Improving Face Alignment Accuracy on Clinical Populations and its effect
on the Video-based Detection of Neurological Diseases
Abstract
Background: Automatic facial landmark localization is an essential
component in many computer vision applications, including video-based
detection of neurological diseases. Machine learning models for facial
landmarks localization are typically trained on faces of healthy
individuals, and we found that model performance is inferior when
applied to faces of people with neurological diseases. Fine-tuning
pre-trained models with representative images improves performance on
clinical populations significantly. However, questions related to the
characteristics of the database used to fine-tune the model and the
clinical impact of the improved model remain.
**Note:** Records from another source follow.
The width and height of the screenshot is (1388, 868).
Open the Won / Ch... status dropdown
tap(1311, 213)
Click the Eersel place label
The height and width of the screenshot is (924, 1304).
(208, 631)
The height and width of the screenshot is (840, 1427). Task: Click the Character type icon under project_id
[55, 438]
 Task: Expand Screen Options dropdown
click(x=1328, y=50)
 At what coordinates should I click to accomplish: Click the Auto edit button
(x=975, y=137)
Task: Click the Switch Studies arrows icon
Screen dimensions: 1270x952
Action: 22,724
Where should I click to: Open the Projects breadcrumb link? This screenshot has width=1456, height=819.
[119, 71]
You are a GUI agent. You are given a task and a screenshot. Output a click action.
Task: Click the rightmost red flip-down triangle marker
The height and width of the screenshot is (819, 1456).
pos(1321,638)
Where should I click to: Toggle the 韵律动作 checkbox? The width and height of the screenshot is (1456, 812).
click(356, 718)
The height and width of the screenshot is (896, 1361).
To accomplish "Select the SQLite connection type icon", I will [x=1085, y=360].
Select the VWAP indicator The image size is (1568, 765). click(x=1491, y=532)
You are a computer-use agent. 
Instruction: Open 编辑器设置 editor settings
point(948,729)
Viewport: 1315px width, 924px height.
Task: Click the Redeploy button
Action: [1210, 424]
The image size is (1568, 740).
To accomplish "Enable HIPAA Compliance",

Methods: We employed the
Toronto NeuroFace dataset – a dataset consisting videos of Healthy
Controls (HC), individuals Post-Stroke, and individuals with Amyotrophic
Lateral Sclerosis performing speech and non-speech tasks with thousands
of manually annotated frames - to fine-tune a well-known deep
learning-based facial landmark localization model. The pre-trained and
fine-tuned models were used to extract landmark-based facial features
from videos, and the facial features were used to discriminate clinical
groups from HC. Results: Fine-tuning a facial landmark localization
model with a diverse database that includes HC and individuals with
neurological disorders resulted in significantly improved performance
for all groups. Our results also showed that fine-tuning the model with
representative data greatly improved the ability of the subsequent
classifier to classify clinical groups vs. HC from videos. Conclusions:
Using a diverse database for model fine-tuning might result in better
model performance for HC and clinical groups. We demonstrated that
fine-tuning a model for landmark localization with representative data
results in improved detection of neurological diseases.